# Motivation

I remember one lecture about linear models in the University of Costa Rica. He said before to present some classic method “This only works if you have more data than variables”. In this moment, it seems very reasonable and I could not imagine any real case with more variables ($p$) than data ($n$).

I was wrong!.

Nowadays we have more and more datasets with $p\gg n$. For example in climate problems, finance, voice recognition, among others. All these examples share that the number of observations is less than the number of characteristics that we want to study.

Let $X\in\R^p$ and $\Sigma=\Cov(X)$. The first idea that comes in mind with such problems it to reduce the dimensionality. Thus, the classic procedure is starting by the study of the eigenvectors of $\Sigma$ and respectively its eigenspace. The study of the eigenspace serves as basis for other techniques such as principal component analysis.

# Data, variables and eigenspaces

One interesting question is: How much impact the difference between $n$ and $p$ the estimation of $\Sigma$?

Short answer: A lot! We can have issues on lack of consistency, spreading of the eigenvalues, among others.

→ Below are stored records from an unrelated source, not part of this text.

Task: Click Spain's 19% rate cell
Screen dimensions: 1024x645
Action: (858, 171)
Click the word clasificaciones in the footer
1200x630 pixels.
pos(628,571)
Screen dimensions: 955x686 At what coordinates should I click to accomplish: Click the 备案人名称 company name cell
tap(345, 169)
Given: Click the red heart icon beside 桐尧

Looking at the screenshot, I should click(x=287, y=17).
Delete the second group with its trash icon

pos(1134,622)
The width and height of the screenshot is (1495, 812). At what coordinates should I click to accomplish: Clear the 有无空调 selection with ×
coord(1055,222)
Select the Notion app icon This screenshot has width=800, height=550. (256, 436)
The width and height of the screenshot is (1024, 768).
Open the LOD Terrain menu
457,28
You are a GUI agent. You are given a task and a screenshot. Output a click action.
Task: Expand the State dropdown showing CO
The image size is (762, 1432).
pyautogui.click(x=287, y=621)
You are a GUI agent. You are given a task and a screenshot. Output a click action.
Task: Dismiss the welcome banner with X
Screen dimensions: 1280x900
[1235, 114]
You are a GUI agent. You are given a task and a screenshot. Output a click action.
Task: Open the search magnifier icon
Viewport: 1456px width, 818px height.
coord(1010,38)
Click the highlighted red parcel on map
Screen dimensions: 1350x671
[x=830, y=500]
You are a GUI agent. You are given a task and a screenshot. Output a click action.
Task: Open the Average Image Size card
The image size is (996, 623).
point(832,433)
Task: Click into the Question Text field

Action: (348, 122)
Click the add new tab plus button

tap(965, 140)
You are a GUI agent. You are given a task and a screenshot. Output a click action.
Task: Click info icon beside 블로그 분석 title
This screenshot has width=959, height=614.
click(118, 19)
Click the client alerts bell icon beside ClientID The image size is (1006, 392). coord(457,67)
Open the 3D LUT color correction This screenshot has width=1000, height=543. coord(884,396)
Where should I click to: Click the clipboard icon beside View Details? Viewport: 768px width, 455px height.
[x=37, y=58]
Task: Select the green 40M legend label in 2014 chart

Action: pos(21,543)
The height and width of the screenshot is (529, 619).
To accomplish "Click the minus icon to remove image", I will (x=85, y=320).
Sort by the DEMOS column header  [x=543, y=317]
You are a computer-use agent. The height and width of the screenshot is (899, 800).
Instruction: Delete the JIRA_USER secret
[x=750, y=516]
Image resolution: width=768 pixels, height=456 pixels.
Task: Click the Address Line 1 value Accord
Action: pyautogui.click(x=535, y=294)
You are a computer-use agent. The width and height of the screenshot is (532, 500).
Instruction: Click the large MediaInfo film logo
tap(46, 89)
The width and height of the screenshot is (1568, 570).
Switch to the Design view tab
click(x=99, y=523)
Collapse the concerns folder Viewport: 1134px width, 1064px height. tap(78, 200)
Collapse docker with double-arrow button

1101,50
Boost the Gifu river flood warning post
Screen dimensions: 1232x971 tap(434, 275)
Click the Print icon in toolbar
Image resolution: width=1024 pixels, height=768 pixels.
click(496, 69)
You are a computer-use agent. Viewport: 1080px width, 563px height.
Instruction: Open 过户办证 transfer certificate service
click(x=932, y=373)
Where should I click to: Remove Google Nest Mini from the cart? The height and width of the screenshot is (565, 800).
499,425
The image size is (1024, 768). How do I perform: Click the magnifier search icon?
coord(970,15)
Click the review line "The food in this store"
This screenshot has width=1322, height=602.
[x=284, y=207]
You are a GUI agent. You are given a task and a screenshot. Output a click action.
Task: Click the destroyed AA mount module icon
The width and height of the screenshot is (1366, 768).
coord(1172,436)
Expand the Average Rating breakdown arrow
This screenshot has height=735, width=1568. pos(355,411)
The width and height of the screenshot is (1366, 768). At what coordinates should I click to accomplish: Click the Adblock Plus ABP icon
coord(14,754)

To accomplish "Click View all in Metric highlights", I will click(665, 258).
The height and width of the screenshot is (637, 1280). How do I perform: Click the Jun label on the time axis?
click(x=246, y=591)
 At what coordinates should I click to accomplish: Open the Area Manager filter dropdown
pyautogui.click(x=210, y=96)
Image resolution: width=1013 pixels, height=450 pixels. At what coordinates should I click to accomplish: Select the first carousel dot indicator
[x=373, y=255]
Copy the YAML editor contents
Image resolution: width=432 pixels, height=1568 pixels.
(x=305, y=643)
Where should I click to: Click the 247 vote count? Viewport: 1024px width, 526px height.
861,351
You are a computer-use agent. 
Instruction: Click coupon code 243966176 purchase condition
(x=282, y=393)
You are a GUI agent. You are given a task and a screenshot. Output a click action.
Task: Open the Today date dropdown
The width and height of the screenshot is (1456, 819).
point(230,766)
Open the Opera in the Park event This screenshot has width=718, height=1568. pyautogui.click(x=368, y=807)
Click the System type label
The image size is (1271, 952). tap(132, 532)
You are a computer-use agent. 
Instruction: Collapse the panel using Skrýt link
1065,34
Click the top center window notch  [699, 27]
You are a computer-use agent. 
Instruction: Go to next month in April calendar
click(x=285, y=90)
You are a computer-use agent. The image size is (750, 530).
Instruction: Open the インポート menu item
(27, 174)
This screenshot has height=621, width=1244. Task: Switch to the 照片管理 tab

Assume that we observe $X_1,\ldots, X_n$ and i.i.d. sample of $X$ with covariance matrix $\Sigma$. The sample covariance matrix for $X_1,\ldots, X_n$ is

\begin{equation*}
\hat{\Sigma} = \frac{1}{n}\sum_{i=1}^n (X_i – \bar{X})(X_i –
\bar{X})^\top.
\end{equation*}

By classic theory in asymptotic statistics, if $p$ is fixed, $\hat{\Sigma}$ converges at rate $n^{-1/2}$. Otherwise, we will lost the consistency of the estimator by having non-convergent rates. For example under the Frobenius norm we have that

\begin{equation*}
\Vert \hat{\Sigma} -\Sigma \Vert_F \leq \frac{p} {n}.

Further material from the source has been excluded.